“A ideia de que a capacidade humana de sentir cheiros é menor em comparação a outros mamíferos é um mito do século XIX”. É assim que John P. McGann defende seu estudo, publicado na revista Science, que traz uma nova visão sobre a real potência de nosso nariz. De fato, se tivéssemos de escolher no reino animal quem se destaca pelo olfato apurado, os eleitos provavelmente seriam os cães ou algum roedor. O ponto é: somos tão – ou até mais – capazes de sentir certos cheiros do que eles.
O que a pesquisa defende é que essa noção equivocada tem raízes em concepções feitas há mais de 200 anos, mais precisamente em uma classificação proposta pelo cientista francês Paul Broca. Segundo ele, os mamíferos poderiam ser divididos em dois grupos: os que usavam seu olfato para características de sobrevivência, como cachorros e roedores, e os que não faziam esse tipo de uso – como nós, humanos.
Tal divisão considerava apenas o tamanho dos bulbos olfativos de cada espécie, área responsável por coordenar nosso cérebro para sentir os mais variados cheiros. Hoje sabe-se que essa parte do cérebro é 200 vezes maior nos roedores e cerca de 40 vezes mais desenvolvida nos cachorros (em comparação ao homem). Considerando essa característica, a lógica parecia clara. Quem tem bulbos olfativos maiores seria, portanto, um exímio farejador – enquanto os outros podiam contar menos com essa habilidade.
Essa concepção nunca tinha sido questionada a fundo pela comunidade científica, sendo, inclusive, reiterada por outras pesquisas. Isso também porque a própria habilidade de cheirar é associada mais a uma espécie de instinto, como se fosse recurso exclusivo de espécies de mamíferos menos desenvolvidas. Na natureza, o odor pode ser uma boa forma de determinar, por exemplo, relações familiares, níveis de estresse e ansiedade de um grupo de indivíduos.
Os seres humanos, assim, teriam “sacrificado” essa capacidade olfativa em prol de um bem maior: ganho cognitivo em outras áreas. O fato de termos mais habilidades motoras ou a maior capacidade de raciocínio dentre os mamíferos, no entanto, não exclui o fato de contarmos com um bom olfato. Cientistas já falaram sobre nossa capacidade de usar o nariz como um GPS, nos orientando pelo cheiro igual fazem os pássaros, ou ainda, de tapear nosso cérebro para descobrir se estamos fedendo ou não. O que colabora para essa ideia de que não estamos tão atrás dos outros bichos assim.

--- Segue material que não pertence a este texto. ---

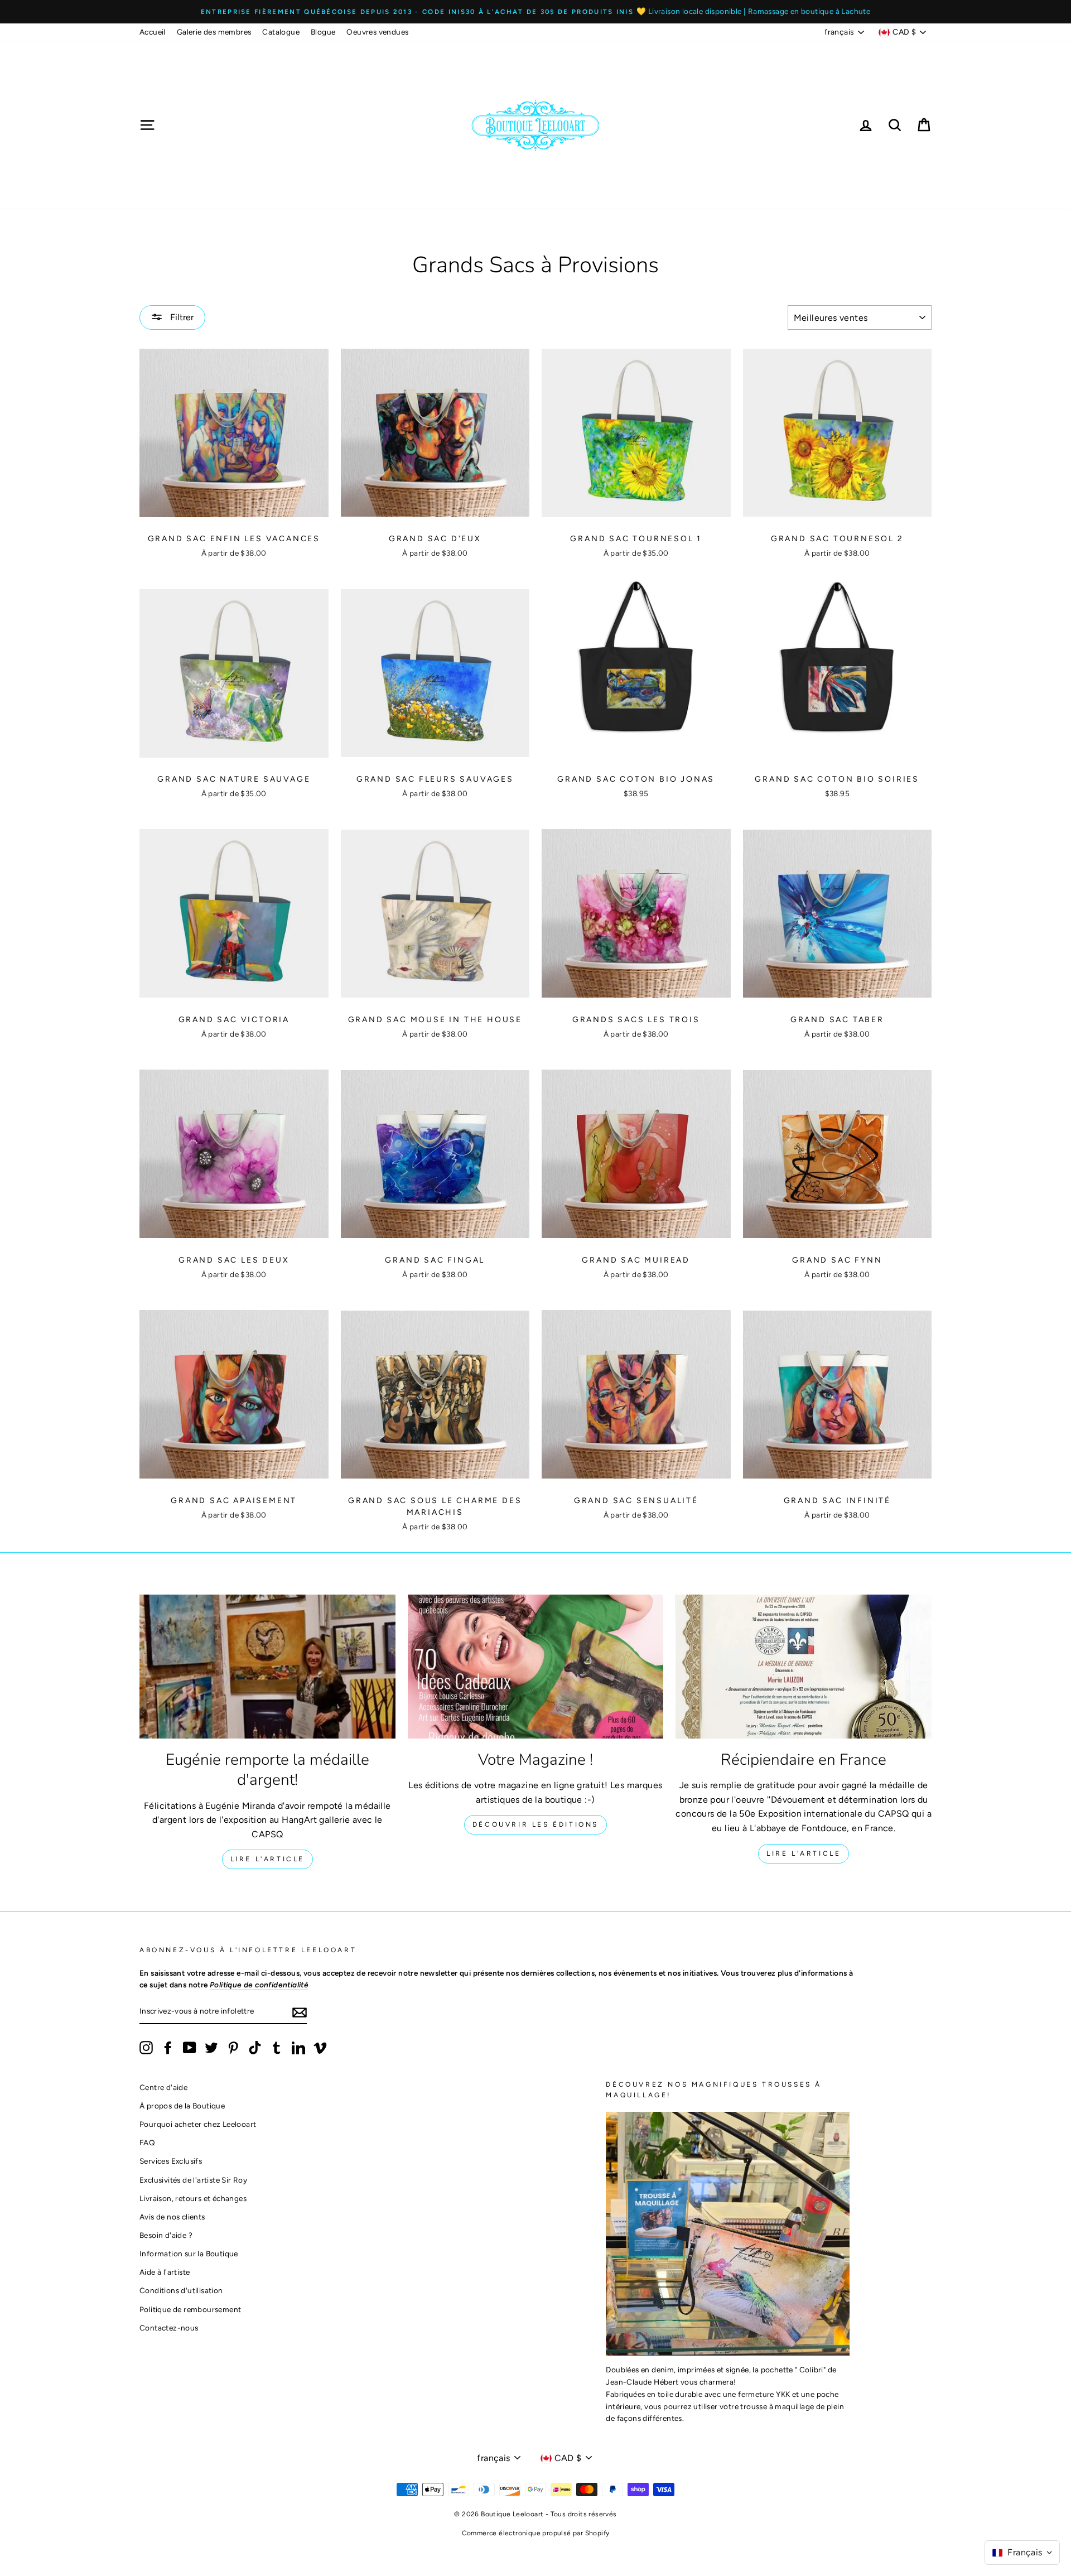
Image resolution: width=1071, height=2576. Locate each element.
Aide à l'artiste (164, 2271)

É exatamente isso que McGann defende. De acordo com o pesquisador, não é possível precisar que bulbos olfativos maiores significam mais capacidade de cheirar. Assim, o tamanho reduzido dos nossos tem pouca importância. O que faz diferença é a quantidade de neurônios ligados à identificação de cheiros que eles podem comportar.
E essa quantidade não costuma variar muito entre as espécies de mamíferos – independentemente de seu tamanho ou do quanto usam seus narizes. Isso aproximaria humanos, ratos, macacos ou cachorros sob um ponto comum: os 10 milhões de neurônios designados para a nobre tarefa de reconhecer cheiros.
O que varia, no fim das contas, é a finalidade de cada uso. Para os cães, conseguir seguir rastros de urina e identificar cheiros a uma distância absurda tem bastante valia. Para nós, a habilidade de diferenciar um perfume pelo cheiro ou fixar na memória o aroma de alguma comida acaba valendo mais a pena. Cada um na sua, não é mesmo?